### TEXTAUSZUG
=-=-=-=-=
Clapton war einer der jungen britischen Musiker, die Anfang der 1960er Jahre den etwas angestaubten Blues neu aufpolierten. Bands wie die Rolling Stones entdeckten die alten Meister aus den USA neu – Robert Johnson, B.B. und Albert King, Muddy Waters, John Lee Hooker. Mit ihrem modernisierten, elektrischen Blues entfachten sie in Europa und im amerikanischen Ursprungsland einen Blues-Boom.
Im Zentrum stand Clapton, der als Wunderkind an der Gitarre galt. Seine Mutter, Patricia Molly Clapton, war bei seiner Geburt erst 16. Sein Vater war ein in England stationierter kanadischer Soldat, der bei der Geburt das Land bereits wieder verlassen hatte. Als uneheliches Kind wuchs Clapton ab seinem zweiten Lebensjahr bei seinen Großeltern mütterlicherseits in Ripley in der Grafschaft Surrey auf. Diese verheimlichten ihm seine Abstammung und ließen ihn in dem Glauben, seine Mutter sei seine Schwester.
Er war gerade 18, als er 1963 bei den Yardbirds einstieg. Zwei Jahre später wechselte er zu John Mayall's Bluesbreakers, einer Talentschmiede auch für Gitarristen wie Jeff Beck und Jimmy Page von Led Zeppelin. Als Mitglied von Cream, einer der ersten Supergroups, revolutionierte Clapton zwischen 1966 und 1968 dann die Rockmusik: Den Blues spielte das Trio mit brachialer Lautstärke und minutenlangen Improvisationen. Es folgte ein Engagement bei einer weiteren, aber sehr kurzlebigen Supergroup namens Blind Faith (mit u. a. Steve Winwood und Cream-Schlagzeuger Ginger Baker). Ab 1970 erweiterte Clapton sein Spektrum mit Elementen aus Folk, Country und Reggae. In den 1980er Jahren schwamm er auf der radiotauglichen Popwelle mit Hits wie „Pretending“. Es war nicht seine beste Zeit: Die 70er und 80er habe er im Drogenrausch vergeudet, schreibt Clapton in seiner Biografie „Mein Leben“. Neuen Aufwind verspürte er 1992 nach der Veröffentlichung seines erfolgreichen Unplugged-Albums für den Musiksender MTV mit der Akustikversion von „Layla“ drauf.
=-=-=-=-=
[Gespeicherte Einträge]
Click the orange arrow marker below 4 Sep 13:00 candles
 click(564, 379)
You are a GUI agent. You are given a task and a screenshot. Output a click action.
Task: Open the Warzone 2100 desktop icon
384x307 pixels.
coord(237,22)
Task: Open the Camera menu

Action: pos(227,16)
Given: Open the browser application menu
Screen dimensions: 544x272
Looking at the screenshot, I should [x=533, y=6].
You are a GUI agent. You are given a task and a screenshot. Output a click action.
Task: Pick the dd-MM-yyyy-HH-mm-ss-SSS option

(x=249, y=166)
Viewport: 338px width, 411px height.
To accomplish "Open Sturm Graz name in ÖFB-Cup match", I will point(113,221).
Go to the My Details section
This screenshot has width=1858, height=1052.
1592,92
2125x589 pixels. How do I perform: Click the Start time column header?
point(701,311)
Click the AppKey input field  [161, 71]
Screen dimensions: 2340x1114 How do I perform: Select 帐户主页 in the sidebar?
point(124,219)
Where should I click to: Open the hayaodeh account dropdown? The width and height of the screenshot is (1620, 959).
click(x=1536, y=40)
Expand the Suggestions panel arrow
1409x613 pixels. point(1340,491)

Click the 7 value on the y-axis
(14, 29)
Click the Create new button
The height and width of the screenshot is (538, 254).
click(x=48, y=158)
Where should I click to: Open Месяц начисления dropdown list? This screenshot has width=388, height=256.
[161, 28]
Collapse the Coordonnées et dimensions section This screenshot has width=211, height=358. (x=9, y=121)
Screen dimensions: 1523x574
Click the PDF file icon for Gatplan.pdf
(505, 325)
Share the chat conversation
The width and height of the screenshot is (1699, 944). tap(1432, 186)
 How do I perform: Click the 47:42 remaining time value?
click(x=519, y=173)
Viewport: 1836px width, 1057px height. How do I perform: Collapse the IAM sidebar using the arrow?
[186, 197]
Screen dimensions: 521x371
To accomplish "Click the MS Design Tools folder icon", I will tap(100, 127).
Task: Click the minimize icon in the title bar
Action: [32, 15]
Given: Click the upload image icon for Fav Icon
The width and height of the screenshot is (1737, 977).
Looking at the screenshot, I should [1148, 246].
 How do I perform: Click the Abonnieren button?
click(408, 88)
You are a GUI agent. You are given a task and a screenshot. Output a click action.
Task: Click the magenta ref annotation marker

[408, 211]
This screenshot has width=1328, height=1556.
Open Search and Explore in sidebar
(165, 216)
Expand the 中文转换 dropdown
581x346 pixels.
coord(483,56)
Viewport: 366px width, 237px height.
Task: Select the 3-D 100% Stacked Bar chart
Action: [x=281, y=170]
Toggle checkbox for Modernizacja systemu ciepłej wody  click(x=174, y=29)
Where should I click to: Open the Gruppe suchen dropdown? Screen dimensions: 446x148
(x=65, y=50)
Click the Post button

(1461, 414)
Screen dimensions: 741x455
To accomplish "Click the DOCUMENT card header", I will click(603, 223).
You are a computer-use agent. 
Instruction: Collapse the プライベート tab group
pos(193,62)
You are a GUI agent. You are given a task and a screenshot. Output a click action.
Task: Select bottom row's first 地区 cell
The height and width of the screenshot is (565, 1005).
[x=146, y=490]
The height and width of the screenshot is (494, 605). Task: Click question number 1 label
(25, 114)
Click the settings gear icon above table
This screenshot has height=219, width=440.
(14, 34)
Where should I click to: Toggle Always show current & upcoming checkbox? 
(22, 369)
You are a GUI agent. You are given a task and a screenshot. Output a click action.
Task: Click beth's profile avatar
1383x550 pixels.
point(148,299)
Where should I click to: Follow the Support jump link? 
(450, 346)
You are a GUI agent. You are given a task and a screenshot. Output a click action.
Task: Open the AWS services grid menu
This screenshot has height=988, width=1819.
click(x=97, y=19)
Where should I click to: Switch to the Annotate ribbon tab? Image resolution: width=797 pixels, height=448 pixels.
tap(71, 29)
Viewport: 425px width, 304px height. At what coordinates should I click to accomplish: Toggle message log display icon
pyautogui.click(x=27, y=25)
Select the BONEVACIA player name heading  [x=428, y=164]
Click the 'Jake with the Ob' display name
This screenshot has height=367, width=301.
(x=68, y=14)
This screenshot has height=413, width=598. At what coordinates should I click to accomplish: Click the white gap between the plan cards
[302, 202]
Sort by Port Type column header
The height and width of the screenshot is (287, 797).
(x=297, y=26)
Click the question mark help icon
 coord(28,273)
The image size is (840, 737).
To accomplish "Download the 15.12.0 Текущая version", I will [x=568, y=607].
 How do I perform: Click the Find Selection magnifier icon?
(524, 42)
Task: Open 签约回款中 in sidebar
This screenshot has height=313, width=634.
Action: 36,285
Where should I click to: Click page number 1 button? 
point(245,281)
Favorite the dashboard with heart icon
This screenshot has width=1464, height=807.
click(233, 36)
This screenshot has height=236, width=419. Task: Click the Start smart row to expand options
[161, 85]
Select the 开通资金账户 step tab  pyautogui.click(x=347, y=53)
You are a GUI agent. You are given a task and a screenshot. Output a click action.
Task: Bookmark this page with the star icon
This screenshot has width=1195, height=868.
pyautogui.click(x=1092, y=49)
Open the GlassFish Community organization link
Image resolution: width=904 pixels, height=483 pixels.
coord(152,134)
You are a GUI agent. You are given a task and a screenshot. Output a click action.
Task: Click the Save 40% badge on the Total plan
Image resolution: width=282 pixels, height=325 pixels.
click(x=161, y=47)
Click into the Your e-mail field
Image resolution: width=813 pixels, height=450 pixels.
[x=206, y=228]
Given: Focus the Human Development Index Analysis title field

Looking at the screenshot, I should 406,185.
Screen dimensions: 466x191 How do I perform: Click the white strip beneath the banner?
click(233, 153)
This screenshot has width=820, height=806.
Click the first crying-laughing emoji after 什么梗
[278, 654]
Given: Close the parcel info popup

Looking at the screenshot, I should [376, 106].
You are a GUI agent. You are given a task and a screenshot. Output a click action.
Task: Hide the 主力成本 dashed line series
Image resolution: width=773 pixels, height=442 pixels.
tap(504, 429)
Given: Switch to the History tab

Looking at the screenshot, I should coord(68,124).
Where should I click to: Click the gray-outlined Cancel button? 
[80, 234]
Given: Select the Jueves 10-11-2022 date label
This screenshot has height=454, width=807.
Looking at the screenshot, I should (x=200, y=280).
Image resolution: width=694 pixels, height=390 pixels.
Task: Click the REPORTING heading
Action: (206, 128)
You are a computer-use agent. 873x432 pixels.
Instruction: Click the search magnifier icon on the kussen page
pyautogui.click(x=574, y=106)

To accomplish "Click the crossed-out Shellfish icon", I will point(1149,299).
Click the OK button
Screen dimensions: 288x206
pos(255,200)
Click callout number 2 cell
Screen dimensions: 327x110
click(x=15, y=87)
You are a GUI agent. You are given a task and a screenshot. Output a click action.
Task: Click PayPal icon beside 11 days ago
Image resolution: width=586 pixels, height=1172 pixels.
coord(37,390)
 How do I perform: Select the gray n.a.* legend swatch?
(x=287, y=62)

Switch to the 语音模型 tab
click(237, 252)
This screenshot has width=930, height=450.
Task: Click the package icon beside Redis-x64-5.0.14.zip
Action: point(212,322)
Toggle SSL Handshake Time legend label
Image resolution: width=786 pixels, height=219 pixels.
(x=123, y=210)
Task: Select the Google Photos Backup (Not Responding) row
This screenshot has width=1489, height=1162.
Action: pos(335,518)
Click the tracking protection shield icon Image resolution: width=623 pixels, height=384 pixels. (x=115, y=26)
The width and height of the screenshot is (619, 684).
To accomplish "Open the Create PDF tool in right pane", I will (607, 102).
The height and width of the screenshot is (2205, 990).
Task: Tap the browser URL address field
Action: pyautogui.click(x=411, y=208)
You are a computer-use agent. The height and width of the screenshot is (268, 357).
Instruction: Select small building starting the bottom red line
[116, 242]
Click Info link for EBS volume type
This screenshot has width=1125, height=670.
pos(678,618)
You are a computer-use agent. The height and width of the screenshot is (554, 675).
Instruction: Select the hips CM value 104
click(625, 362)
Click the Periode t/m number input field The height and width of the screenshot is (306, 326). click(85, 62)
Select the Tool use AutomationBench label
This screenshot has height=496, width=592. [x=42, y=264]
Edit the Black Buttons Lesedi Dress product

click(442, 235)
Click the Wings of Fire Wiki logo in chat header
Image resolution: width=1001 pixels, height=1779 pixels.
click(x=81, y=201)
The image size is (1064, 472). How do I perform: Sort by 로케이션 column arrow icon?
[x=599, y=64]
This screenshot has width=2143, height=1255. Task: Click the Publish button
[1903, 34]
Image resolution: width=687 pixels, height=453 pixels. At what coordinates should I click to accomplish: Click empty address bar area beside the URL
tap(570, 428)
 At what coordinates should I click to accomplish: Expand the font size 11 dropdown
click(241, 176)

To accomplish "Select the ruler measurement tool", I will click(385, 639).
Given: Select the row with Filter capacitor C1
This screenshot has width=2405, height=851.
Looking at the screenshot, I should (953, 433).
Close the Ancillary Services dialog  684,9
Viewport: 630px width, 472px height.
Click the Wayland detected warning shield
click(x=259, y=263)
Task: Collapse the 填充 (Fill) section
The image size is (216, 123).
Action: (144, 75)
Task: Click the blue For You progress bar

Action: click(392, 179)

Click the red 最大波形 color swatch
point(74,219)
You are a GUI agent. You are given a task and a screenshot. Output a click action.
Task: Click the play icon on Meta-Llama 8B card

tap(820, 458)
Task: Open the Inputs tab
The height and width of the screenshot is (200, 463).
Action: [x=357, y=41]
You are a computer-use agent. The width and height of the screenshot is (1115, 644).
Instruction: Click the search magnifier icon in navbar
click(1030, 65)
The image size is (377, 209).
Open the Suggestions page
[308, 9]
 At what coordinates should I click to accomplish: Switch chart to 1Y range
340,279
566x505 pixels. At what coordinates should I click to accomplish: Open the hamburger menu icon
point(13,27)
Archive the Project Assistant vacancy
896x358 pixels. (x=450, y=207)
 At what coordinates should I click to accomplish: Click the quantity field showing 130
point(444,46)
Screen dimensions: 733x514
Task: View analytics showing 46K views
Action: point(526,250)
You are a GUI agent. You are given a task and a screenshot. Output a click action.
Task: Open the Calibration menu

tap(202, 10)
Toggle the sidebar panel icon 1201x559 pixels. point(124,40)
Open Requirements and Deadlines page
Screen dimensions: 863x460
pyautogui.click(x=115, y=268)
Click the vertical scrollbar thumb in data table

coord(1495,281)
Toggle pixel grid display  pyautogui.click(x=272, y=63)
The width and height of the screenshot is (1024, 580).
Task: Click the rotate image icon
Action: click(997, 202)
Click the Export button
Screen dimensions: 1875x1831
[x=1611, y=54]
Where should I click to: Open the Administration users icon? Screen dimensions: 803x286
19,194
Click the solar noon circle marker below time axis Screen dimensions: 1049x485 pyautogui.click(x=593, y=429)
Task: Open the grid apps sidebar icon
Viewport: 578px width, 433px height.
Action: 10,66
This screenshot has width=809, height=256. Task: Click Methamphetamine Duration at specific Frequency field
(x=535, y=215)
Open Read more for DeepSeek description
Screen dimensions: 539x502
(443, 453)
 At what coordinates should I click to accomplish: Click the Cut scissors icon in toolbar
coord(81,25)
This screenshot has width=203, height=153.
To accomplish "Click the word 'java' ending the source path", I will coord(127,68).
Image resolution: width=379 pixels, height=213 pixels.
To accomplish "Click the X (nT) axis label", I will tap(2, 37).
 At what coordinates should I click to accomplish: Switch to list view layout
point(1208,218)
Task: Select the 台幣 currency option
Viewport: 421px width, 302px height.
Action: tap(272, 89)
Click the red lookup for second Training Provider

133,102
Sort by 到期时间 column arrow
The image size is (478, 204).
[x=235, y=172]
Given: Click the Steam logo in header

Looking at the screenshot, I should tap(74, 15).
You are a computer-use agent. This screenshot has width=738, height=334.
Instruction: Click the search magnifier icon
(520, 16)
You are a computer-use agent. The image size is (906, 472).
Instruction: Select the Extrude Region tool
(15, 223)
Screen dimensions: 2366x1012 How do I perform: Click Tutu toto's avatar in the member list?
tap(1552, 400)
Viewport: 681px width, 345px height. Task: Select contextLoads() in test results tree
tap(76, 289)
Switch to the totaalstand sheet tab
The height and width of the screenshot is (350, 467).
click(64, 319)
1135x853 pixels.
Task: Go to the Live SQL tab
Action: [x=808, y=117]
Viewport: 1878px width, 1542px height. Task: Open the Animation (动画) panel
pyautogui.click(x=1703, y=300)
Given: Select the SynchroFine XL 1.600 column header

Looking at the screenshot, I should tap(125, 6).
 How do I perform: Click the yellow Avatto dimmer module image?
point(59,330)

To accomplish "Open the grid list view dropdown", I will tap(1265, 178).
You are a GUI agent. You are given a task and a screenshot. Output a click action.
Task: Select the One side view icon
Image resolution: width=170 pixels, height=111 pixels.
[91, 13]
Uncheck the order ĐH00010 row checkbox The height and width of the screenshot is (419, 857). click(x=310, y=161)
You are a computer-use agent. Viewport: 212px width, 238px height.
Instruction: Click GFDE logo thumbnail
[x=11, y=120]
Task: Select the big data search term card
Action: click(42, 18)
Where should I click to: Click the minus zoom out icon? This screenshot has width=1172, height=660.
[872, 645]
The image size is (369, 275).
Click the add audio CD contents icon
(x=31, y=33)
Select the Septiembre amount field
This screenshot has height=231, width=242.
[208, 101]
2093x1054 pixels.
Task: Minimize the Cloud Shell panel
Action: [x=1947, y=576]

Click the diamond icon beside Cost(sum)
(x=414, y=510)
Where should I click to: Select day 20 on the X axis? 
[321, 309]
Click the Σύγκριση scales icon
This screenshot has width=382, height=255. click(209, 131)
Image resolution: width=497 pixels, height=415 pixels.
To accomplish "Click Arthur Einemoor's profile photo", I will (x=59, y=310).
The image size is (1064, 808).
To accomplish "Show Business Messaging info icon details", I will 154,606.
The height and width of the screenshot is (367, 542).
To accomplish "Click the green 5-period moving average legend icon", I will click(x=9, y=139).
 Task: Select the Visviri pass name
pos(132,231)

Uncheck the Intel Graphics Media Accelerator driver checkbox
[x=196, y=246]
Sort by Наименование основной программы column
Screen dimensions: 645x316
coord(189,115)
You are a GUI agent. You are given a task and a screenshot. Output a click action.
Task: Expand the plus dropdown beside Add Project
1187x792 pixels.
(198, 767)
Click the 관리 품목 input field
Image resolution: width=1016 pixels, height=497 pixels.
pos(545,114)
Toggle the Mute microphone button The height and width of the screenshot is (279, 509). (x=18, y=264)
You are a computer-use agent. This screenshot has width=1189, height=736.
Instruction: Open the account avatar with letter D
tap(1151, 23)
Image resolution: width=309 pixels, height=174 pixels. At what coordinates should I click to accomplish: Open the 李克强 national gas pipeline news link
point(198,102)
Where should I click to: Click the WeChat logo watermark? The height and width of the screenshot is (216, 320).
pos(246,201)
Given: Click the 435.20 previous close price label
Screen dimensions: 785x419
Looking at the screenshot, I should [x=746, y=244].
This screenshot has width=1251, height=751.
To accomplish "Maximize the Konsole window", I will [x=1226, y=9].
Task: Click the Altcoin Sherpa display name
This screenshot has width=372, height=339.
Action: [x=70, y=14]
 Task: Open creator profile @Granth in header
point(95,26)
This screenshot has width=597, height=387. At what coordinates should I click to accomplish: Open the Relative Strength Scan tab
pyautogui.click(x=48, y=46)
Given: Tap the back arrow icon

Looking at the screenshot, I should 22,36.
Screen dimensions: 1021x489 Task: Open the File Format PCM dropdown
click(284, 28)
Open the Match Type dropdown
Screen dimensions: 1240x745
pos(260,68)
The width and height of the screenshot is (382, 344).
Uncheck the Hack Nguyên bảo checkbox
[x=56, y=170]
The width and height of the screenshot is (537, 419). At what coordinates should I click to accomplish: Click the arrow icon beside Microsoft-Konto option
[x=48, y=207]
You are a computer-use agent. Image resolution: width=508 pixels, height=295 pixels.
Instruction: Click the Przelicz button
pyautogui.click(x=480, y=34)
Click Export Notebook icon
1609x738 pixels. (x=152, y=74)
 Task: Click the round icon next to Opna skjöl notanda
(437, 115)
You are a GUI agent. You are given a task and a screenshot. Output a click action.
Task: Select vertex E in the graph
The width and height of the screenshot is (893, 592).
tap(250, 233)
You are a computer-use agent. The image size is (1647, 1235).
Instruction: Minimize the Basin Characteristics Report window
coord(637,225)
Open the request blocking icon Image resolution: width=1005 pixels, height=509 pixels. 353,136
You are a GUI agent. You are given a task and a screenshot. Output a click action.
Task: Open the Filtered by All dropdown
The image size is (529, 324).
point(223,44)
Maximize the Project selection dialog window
=-=-=-=-=
### DEINE AUFGABEN
1. Schreib aus der Liste unverändert den Abschnitt ab, der mit der Zeile mit „How do I perform: Click the Find“ beginnt und mit der Zeile mit „Action: (206, 128)“ endet, beide Zeilen eingeschlossen.
2. Setze den Text über Clapton an der Stelle fort, an der er aufhört.

### ANTWORTEN
1.
 How do I perform: Click the Find Selection magnifier icon?
(524, 42)
Task: Open 签约回款中 in sidebar
This screenshot has height=313, width=634.
Action: 36,285
Where should I click to: Click page number 1 button? 
point(245,281)
Favorite the dashboard with heart icon
This screenshot has width=1464, height=807.
click(233, 36)
This screenshot has height=236, width=419. Task: Click the Start smart row to expand options
[161, 85]
Select the 开通资金账户 step tab  pyautogui.click(x=347, y=53)
You are a GUI agent. You are given a task and a screenshot. Output a click action.
Task: Bookmark this page with the star icon
This screenshot has width=1195, height=868.
pyautogui.click(x=1092, y=49)
Open the GlassFish Community organization link
Image resolution: width=904 pixels, height=483 pixels.
coord(152,134)
You are a GUI agent. You are given a task and a screenshot. Output a click action.
Task: Click the Save 40% badge on the Total plan
Image resolution: width=282 pixels, height=325 pixels.
click(x=161, y=47)
Click into the Your e-mail field
Image resolution: width=813 pixels, height=450 pixels.
[x=206, y=228]
Given: Focus the Human Development Index Analysis title field

Looking at the screenshot, I should 406,185.
Screen dimensions: 466x191 How do I perform: Click the white strip beneath the banner?
click(233, 153)
This screenshot has width=820, height=806.
Click the first crying-laughing emoji after 什么梗
[278, 654]
Given: Close the parcel info popup

Looking at the screenshot, I should [376, 106].
You are a GUI agent. You are given a task and a screenshot. Output a click action.
Task: Hide the 主力成本 dashed line series
Image resolution: width=773 pixels, height=442 pixels.
tap(504, 429)
Given: Switch to the History tab

Looking at the screenshot, I should coord(68,124).
Where should I click to: Click the gray-outlined Cancel button? 
[80, 234]
Given: Select the Jueves 10-11-2022 date label
This screenshot has height=454, width=807.
Looking at the screenshot, I should (x=200, y=280).
Image resolution: width=694 pixels, height=390 pixels.
Task: Click the REPORTING heading
Action: (206, 128)

2.
Seit Mitte der 90er Jahre betreibt er Traditionspflege und besinnt sich auf seine Wurzeln: Er spielte Alben mit klassischen Bluestiteln ein, kooperierte mit der Legende B.B. King. „Der Blues hat mich inspiriert und mir Trost bei allen Prüfungen und Sorgen meines Lebens gegeben“, sagte Clapton nach der Veröffentlichung des Albums „From the Cradle“ (1994). Nun gelang es ihm auch, seine Suchtprobleme zu überwinden. Clapton gründete 1995 auf der Karibikinsel Antigua die Drogenklinik „Crossroads“ für einheimische und fremde Süchtige. Zur Unterstützung seines Anti-Drogen-Projekts organisierte er Benefizkonzerte und versteigerte einen großen Teil seiner wertvollen Gitarrensammlung.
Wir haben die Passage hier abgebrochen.